(Available records)
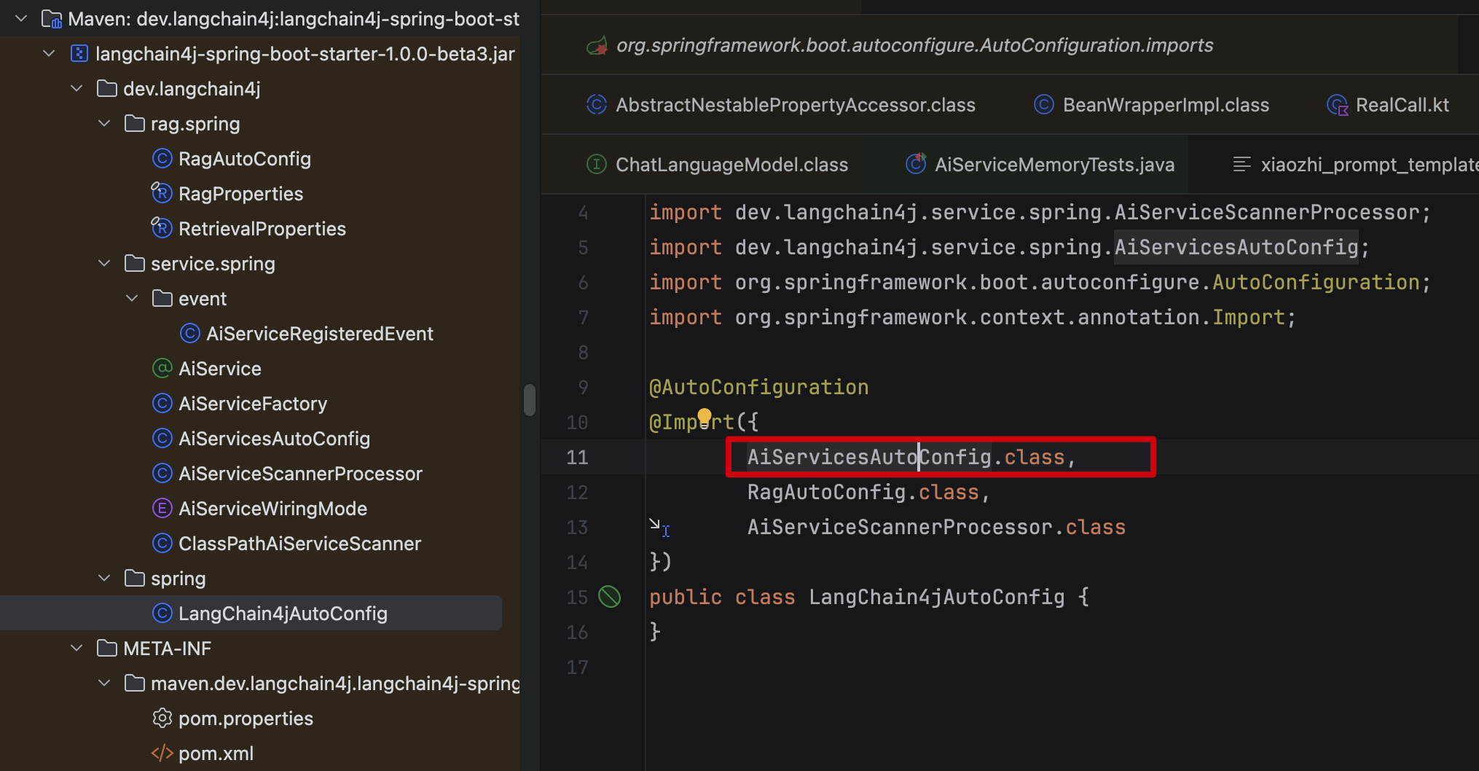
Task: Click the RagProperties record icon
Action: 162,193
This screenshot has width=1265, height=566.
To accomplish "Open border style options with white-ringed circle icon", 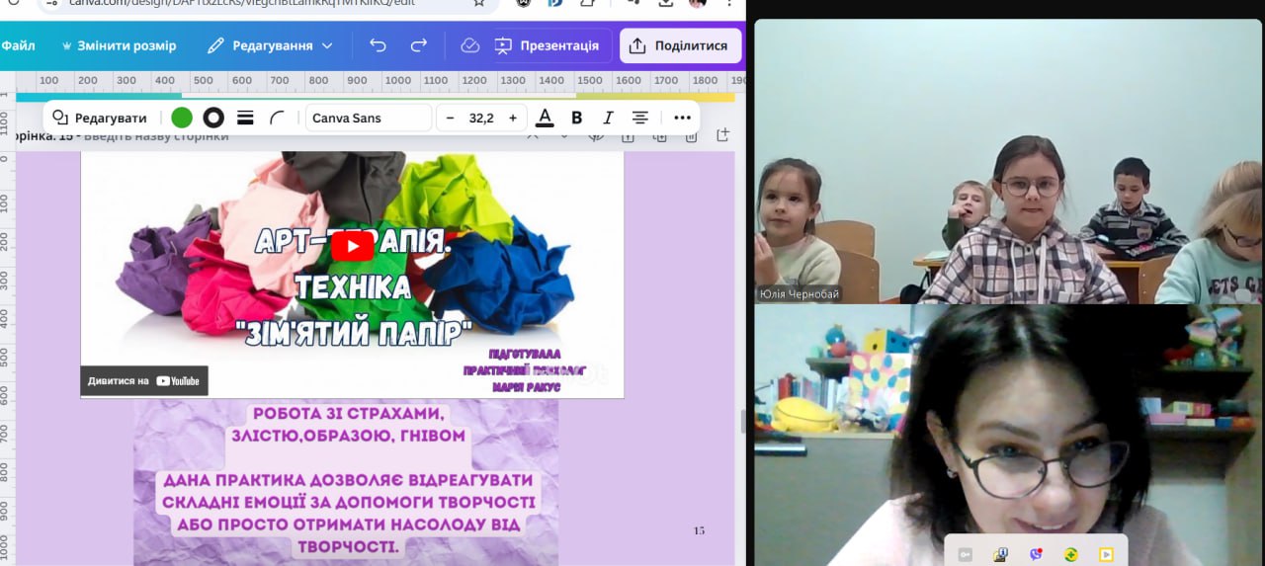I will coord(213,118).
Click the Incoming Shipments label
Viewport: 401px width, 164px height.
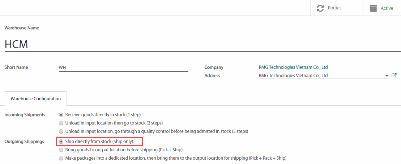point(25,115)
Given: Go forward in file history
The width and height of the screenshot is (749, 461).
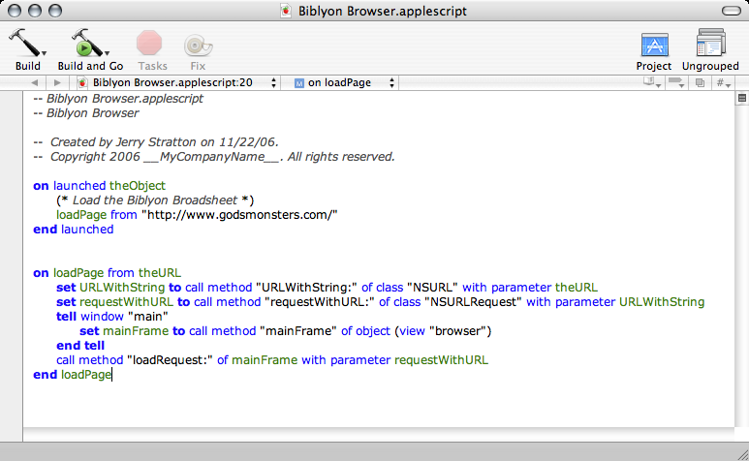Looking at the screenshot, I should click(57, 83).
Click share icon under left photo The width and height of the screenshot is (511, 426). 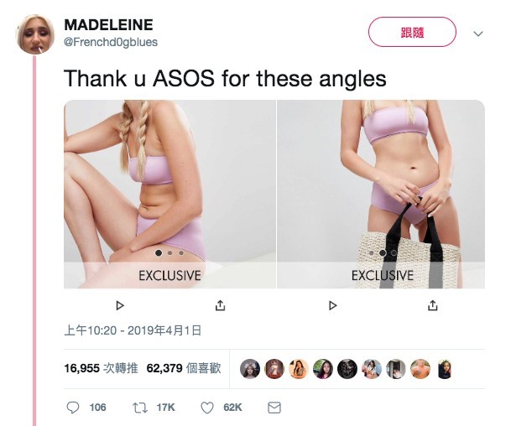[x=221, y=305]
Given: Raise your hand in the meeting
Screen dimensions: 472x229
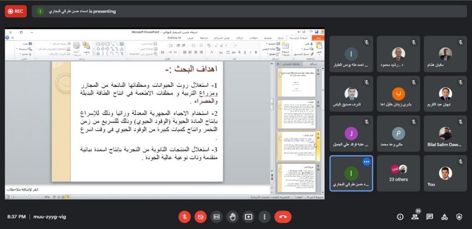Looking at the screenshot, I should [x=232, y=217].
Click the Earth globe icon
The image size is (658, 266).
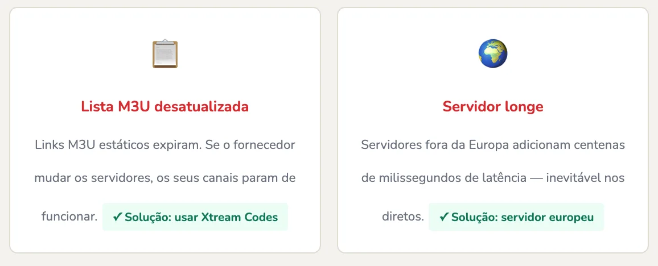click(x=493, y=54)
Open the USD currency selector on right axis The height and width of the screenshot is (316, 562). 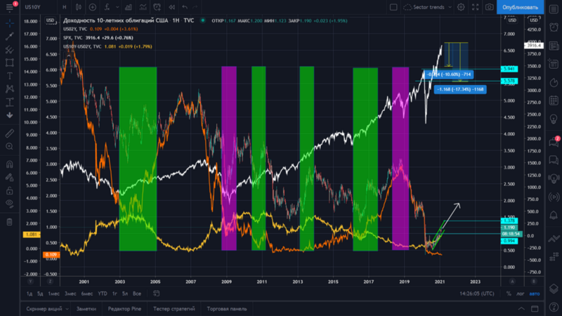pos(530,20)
(End Available records)
-- Exercise prompt --
In the listing above, each line with the word "Given" is to be copied out.

-- Result for this exercise --
Given: Go forward in file history
Given: Raise your hand in the meeting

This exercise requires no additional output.